National COSH Announces “Dirty Dozen” Unsafe Employers for 2024

25 Apr 2024

For immediate release
Contact: Roger Kerson,, 734.645.0535

National COSH Announces 
“Dirty Dozen” Unsafe Employers for 2024

Uber and Lyft, Tyson, Waffle House, Walmart 
among companies singled out for poor safety practices

LOS ANGELES – The National Council for Occupational Safety and Health (National COSH) announced today the 2024 “Dirty Dozen” list of employers who put workers and communities at risk due to unsafe practices. The Dirty Dozen report is released each year as part of the observance of Workers’ Memorial Week, which takes place this year from April 21 through April 28. 

“This is an exciting and challenging time for U.S. workers,” said Jessica E. Martinez, MPH, co-executive director of National COSH. “It’s exciting to see a renewed interest in joining unions, participating in workers’ centers and connecting with advocacy campaigns. The challenge facing workers who are fighting for something better is that conditions in U.S. workplaces are getting worse.”

“The latest data show an increase in workplace fatalities, injuries and illnesses,” said Martinez. “An increasing number of children are being assigned to dangerous jobs, and the reality of climate change is bringing the risk of extreme heat to both indoor and outdoor workplaces.”

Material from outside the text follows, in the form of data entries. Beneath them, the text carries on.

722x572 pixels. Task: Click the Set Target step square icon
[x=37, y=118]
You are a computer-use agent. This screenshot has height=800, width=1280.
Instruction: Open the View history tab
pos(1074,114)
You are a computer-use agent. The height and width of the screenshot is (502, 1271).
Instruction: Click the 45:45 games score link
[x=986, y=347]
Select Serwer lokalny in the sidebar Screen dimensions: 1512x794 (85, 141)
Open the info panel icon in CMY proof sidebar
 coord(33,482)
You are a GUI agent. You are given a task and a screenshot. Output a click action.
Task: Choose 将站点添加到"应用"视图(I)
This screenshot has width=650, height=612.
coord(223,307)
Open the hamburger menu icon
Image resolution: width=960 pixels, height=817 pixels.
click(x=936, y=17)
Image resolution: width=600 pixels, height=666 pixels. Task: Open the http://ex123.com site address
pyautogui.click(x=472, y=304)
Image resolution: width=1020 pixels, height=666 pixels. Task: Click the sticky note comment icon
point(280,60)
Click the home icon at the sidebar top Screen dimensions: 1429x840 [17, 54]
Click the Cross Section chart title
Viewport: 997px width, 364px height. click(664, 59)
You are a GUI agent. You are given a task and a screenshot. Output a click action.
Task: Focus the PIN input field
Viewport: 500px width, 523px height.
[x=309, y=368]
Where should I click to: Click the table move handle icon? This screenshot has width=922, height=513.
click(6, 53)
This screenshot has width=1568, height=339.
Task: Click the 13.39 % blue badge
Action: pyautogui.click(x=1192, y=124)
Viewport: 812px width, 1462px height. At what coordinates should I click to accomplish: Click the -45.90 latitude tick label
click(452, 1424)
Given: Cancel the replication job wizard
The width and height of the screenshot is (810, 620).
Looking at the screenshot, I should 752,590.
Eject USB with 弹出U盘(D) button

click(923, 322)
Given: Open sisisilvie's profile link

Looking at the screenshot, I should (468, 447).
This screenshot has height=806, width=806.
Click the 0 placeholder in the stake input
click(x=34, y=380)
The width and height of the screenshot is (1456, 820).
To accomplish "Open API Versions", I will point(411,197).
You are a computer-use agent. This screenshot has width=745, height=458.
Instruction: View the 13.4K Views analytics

“We release the Dirty Dozen each year to shine a light on what’s going wrong in U.S. workplaces – and to support workers who are joining together to make it right.”

This year’s Dirty Dozen, in alphabetical order: 

Alabama Department of Corrections: Forced labor in Alabama prisons disproportionately targets Black men and women, who face hazardous conditions for $2 a day or less. 

Ascension: Severe staff cuts create unsafe conditions for patients and workers at the nation’s largest Catholic health care system. Nurses are fighting back. 

Black Iron/XL Concrete: One worker dies from electrocution; another loses a thumb at a company with 29 OSHA violations during the past decade. Black Iron workers in Nevada vote to join the Iron Workers union in 2022 and they have just learned their election is finally certified, a significant step forward in winning safer working conditions. 

Costa Farms: In 2021, a worker dies from heat exhaustion at a Costa Farms nursery in Miami. Two years later, company executives lobby against a Miami-Dade heat safety ordinance. In 2024, the Florida legislature bans all local heat protections.

Florence Hardwoods: 16-year old Michael Shuls is crushed to death inside a stalled conveyor at this lumber mill in northern Wisconsin. The company has been previously cited for failure to properly lock out and guard machinery – the same hazards that Shuls. 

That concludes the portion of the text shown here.